The U.S. Supreme Court will hear oral arguments Monday in a New York City gun case that the justices could toss out because there no longer is an issue on the table for them to decide. Or they could lurch to the other extreme and hold that the 2nd Amendment confers a personal right to carry a firearm in public. For once, we hope the court takes the easy way out and drops the case rather than giving the 5-4 conservative majority a chance to dangerously expand the scope of the 2nd Amendment.
At issue is a New York City restriction that barred people who owned a handgun under a “premises license” from taking the gun from their home (or business) unless they carried it unloaded and unlocked to any of seven firing ranges within the city. That meant they could not carry a legally owned weapon out of the city for practice at ranges, to be used in shooting competitions, or to accompany the owner to a second home to be used for self-protection there.
The city argued that it had a broad interest in preserving public safety by ensuring firearms licensed for use in the home stayed there. While we sympathize with the goal of keeping firearms off the streets, the means that New York City concocted were ill-conceived and restrictive to the point of silliness. Regrettably, but predictably, that restriction drew a challenge by gun-rights advocates.
A federal district court judge and the 2nd Circuit Court of Appeals ruled for the city. The plaintiffs appealed to the Supreme Court in hopes of persuading the justices to expand the court’s 2008 decision in District of Columbia vs. Heller and recognize an individual right to carry a firearm for self-protection in public. The high court took the case in January; seeing the danger ahead, the city and state of New York subsequently changed the restrictions to let gun owners carry their weapons — still locked and unloaded — out of the city. The city then asked the Supreme Court to drop the case.
The court demurred, so Monday’s arguments will be about whether the court should even consider the case — technically, whether New York’s rescission of the restrictions made the issue moot — and if it should, whether the ban conflicts with the 2nd Amendment, the Commerce Clause and the right to travel.
The latter issues hang on arcane points. New York argues, for instance, that its restriction didn’t interfere with anyone’s right to travel. It just barred travelers from taking the gun licensed to their home or office with them. The city’s lawyers also assert that restricting the ability to transport guns met a legitimate government concern: maintaining public safety and reducing the presence of guns on streets.

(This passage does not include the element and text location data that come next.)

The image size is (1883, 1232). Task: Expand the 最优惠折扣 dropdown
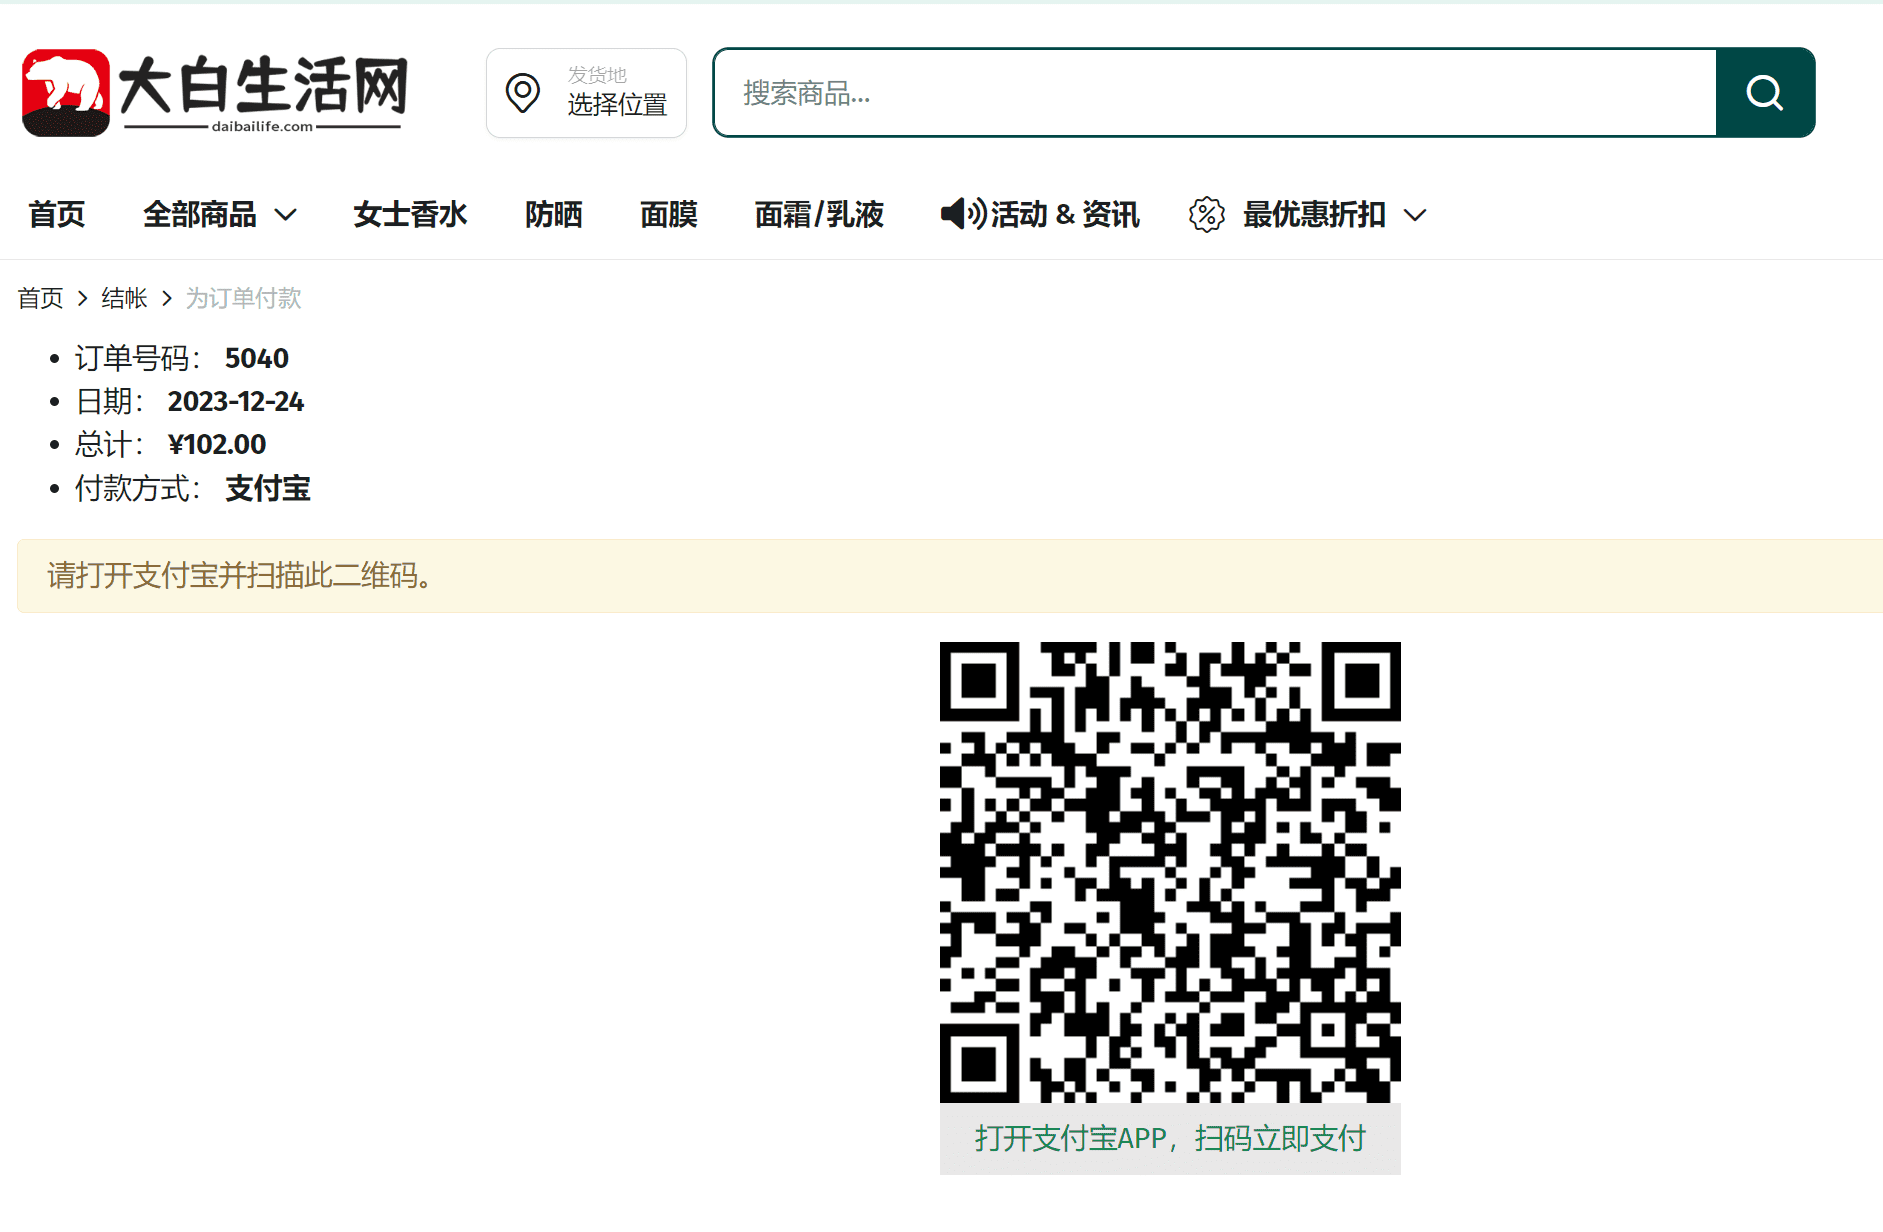click(x=1313, y=214)
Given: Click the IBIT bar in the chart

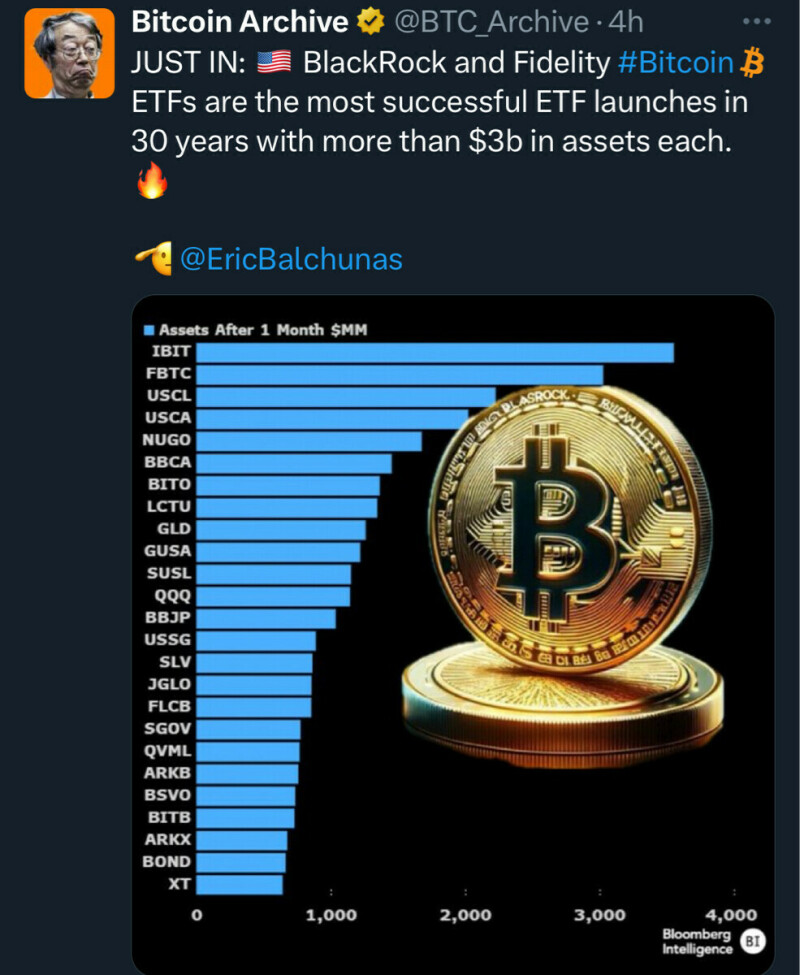Looking at the screenshot, I should (434, 352).
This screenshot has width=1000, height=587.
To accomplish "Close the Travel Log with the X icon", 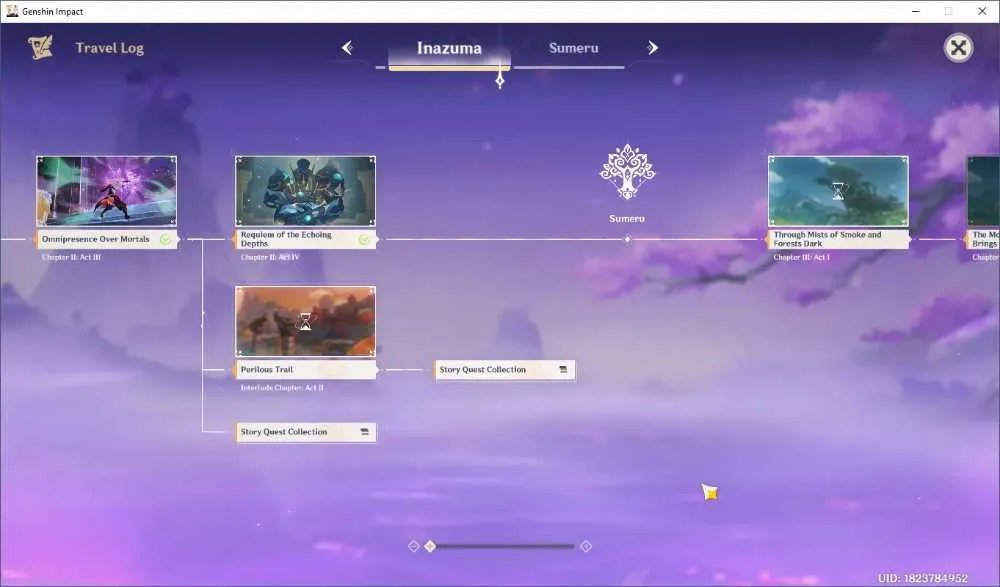I will [x=958, y=48].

The more significant issue is the 2nd Amendment. The court could — and often does — issue narrow rulings in cases before it. But the fear among gun control advocates is that the conservative majority will use this case to rule that the 2nd Amendment right to bear arms for self-protection need not be limited to one’s residence.
We disagree at a fundamental level with the Heller decision, which upended decades of jurisprudence that the 2nd Amendment conferred a right for Americans to keep arms collectively — in militias, for instance. In Heller’s 5-4 majority opinion written by Justice Antonin Scalia, the court ruled that “there seems to us no doubt, on the basis of both text and history, that the 2nd Amendment conferred an individual right to keep and bear arms.” And, the court ruled, the right to self-defense has a long history. But it also said that the government has a legitimate interest in reasonable regulations governing who can buy and carry guns, and restricting them from sensitive locations.
But where and how can that right to own a gun for self-defense be exercised? And does carrying a firearm in public add to one’s ability to fend off a bad guy? It seems not, judging by studies that find increased gun violence in states that have right-to-carry laws. A more heavily armed America, with people carrying firearms everywhere they go, is not a safer America. Unfortunately, the conservative majority on the court, with its reliance on its own perceptions of the Founders’ original intent, could subordinate public safety to whatever individual right it believes the 2nd Amendment confers. It would be much better for the court to decide that since the New York City restrictions have gone away, so, too, should this case.